Nelle case degli amministratori, nei ristoranti di grido, nei country club e nei campi da tennis, chiunque graviti attorno a quell’azienda sa della folle decisione e ne è terrorizzato. Se non sei sulle pagine delle riviste non esisti, lo sanno tutti. Terminato il trimestre gli amministratori guardano i bilanci: le vendite sono rimaste uguali, anzi, sono impercettibilmente salite. Incuriositi e confusi, decidono di rinunciare alla pubblicità anche il trimestre successivo, con lo stesso risultato:
«Scusate» domanda l’amministratore delegato «Ma allora a cosa serve buttare miliardi in tangenti e regali?». È una domanda che si fanno tutte le altre aziende, una dopo l’altra, passandosi la voce da Milano e poi nel resto d’Italia: la pubblicità sui giornali non fa vendere nulla, dicono.
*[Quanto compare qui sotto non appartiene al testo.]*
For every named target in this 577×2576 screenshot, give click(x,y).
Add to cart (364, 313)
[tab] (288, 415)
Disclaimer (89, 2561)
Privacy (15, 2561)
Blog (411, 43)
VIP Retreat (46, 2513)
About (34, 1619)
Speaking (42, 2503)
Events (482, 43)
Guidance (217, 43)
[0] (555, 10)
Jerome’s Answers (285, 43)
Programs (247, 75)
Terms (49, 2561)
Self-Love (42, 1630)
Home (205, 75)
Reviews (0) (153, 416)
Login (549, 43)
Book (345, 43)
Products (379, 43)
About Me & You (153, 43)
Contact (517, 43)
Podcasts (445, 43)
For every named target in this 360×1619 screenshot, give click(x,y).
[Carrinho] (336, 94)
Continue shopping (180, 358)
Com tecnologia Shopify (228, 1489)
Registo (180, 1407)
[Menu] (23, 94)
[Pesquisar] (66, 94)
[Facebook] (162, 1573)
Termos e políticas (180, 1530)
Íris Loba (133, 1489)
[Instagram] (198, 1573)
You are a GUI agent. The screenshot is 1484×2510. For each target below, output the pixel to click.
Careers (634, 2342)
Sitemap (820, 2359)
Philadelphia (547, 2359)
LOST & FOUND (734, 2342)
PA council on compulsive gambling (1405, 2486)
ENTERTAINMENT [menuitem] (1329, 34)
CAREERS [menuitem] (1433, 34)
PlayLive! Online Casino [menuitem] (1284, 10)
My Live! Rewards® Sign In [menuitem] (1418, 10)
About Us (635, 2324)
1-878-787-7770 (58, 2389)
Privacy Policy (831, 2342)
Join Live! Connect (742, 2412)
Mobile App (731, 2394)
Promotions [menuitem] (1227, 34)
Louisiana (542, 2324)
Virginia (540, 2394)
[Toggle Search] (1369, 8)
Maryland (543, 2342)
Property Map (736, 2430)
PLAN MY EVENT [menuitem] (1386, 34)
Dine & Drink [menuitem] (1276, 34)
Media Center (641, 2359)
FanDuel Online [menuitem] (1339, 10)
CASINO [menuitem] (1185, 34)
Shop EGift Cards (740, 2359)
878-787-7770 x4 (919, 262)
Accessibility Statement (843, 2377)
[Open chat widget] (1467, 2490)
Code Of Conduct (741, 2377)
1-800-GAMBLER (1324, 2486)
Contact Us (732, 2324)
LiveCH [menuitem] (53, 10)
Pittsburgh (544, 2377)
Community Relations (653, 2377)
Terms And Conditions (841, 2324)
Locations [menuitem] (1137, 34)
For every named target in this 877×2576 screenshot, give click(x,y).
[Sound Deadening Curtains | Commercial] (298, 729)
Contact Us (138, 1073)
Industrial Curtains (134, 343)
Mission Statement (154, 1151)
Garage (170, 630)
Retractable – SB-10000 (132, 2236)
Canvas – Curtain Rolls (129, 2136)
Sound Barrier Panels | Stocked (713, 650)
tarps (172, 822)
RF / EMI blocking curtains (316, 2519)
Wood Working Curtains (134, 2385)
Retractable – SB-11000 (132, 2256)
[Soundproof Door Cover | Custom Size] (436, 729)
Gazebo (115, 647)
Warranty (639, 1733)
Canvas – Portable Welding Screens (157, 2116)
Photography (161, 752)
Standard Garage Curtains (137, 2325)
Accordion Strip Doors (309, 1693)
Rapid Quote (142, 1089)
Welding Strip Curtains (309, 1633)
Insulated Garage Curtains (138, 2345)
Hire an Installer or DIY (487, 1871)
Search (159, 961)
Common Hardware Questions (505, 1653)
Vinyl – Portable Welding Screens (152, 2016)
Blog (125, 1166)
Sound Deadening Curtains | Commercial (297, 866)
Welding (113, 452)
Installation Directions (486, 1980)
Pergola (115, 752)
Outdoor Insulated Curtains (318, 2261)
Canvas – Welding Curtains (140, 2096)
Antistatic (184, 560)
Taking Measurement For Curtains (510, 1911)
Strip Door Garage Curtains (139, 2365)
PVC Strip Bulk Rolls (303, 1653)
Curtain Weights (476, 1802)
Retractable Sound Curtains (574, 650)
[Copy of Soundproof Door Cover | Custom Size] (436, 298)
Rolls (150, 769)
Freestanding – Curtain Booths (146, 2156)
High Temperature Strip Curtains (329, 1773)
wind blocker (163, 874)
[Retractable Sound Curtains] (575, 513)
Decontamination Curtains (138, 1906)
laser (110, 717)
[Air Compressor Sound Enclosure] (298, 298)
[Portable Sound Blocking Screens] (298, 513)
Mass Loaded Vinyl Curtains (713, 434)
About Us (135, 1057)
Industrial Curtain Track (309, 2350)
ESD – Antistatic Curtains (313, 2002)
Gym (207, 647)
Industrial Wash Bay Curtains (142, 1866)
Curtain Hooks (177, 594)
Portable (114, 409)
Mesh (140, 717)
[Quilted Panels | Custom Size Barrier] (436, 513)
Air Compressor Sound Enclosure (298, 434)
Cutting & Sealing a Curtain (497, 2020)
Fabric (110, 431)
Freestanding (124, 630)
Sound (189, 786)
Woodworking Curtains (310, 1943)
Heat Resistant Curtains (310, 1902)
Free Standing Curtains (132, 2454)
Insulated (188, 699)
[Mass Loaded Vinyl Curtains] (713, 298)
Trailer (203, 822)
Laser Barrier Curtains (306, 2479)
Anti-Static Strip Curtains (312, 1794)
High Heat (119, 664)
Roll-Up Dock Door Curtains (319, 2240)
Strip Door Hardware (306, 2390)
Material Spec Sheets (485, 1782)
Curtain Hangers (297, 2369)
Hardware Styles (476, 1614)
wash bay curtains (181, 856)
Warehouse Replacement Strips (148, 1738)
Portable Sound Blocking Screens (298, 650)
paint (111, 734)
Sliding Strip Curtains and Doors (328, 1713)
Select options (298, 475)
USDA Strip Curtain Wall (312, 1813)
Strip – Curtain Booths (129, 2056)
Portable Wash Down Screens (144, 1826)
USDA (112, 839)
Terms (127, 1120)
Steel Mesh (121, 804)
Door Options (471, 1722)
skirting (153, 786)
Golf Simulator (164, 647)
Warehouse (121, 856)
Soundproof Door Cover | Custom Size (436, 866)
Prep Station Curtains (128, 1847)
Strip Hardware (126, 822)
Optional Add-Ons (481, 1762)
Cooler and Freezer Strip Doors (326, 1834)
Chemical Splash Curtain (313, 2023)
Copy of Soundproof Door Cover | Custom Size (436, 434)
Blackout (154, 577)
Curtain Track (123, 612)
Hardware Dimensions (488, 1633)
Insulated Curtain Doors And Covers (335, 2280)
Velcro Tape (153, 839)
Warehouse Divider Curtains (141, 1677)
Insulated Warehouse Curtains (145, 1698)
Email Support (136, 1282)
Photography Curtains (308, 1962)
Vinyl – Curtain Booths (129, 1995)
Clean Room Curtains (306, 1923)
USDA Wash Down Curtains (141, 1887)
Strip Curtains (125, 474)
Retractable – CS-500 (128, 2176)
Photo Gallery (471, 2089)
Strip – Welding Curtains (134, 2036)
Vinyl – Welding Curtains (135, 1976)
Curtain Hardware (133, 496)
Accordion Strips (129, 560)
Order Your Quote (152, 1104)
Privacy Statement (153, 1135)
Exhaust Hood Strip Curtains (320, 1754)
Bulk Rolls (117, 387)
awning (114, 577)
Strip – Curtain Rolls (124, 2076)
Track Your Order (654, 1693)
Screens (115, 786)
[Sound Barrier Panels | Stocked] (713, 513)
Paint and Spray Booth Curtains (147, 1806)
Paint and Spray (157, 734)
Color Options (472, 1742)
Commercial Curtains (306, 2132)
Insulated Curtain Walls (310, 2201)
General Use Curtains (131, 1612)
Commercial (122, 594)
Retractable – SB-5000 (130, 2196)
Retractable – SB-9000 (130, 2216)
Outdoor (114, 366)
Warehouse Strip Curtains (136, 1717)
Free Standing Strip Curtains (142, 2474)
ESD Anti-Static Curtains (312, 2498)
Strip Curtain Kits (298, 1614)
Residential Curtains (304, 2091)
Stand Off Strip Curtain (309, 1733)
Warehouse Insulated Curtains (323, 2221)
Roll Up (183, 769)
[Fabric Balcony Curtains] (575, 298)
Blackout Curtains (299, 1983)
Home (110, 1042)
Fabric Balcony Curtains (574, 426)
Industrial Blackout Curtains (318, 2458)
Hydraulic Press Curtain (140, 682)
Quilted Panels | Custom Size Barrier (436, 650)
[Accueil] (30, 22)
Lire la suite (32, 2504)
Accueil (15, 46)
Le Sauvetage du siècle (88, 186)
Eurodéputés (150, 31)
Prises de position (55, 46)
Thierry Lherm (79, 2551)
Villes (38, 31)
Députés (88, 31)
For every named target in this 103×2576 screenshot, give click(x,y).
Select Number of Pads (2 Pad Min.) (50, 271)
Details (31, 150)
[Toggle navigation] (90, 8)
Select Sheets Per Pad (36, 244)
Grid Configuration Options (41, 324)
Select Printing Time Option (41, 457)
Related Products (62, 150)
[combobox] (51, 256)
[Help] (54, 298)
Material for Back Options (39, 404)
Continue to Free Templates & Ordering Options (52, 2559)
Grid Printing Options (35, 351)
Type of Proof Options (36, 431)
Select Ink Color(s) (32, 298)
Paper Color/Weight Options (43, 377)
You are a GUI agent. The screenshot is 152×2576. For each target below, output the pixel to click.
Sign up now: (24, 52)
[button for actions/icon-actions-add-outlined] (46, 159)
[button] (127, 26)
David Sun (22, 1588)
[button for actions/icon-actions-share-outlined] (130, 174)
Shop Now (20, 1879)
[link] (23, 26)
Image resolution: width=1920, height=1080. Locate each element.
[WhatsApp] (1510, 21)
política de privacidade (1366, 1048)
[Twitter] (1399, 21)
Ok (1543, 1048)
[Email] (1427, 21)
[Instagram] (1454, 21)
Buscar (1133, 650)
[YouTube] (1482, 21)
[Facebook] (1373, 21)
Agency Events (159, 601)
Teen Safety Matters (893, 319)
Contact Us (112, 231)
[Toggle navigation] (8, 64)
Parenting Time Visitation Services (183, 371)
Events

Alcuni continuano a pagare solo per prestigio, ma la stragrande maggioranza smette di investirci. Gli addetti alle tangenti dei giornali – detti responsabili marketing – dall’oggi al domani si trovano senza liquidità da distribuire ai giornalisti che recensivano alberghi, pacchetti vacanze, automobili, status symbol, libri, autori. È un problema bello grosso, perché ogni testata, ogni magazine, ha in redazione persone con stipendi fantascientifici tarati su introiti gonfiati – e in nero. Non sono nemmeno licenziabili, vuoi per contratti blindatissimi, vuoi per politica. Le redazioni, a fine anni ’90, avevano più vicedirettori che giornalisti. Un giornale di provincia dove ho lavorato io ne aveva quattro.
Cosa fai, in questo caso?
Alcune testate, pur vendendo parecchie copie, chiudono. Altre vengono vendute ad altri gruppi editoriali che ricollocano i giornalisti, fanno esuberi o licenziamenti. Inizia la crisi dell’editoria, finché arriva Internet – o meglio, arriva Google – e si apre un nuovo capitolo, troppo lungo e complesso per scriverlo qui. Ma se la “crisi del giornalismo” fosse un motore, quello che avete letto è la storia del serbatoio della benzina. Di cui però si cerca di non parlare mai.
È una storia nota, tra i vecchi articolisti e giornalisti, e se gli paghi da bere ti raccontano aneddoti strabilianti degli anni d’oro “giravo in Porsche!”. Magari per i nuovi ragazzi che si affacciano a ‘sto mestiere no.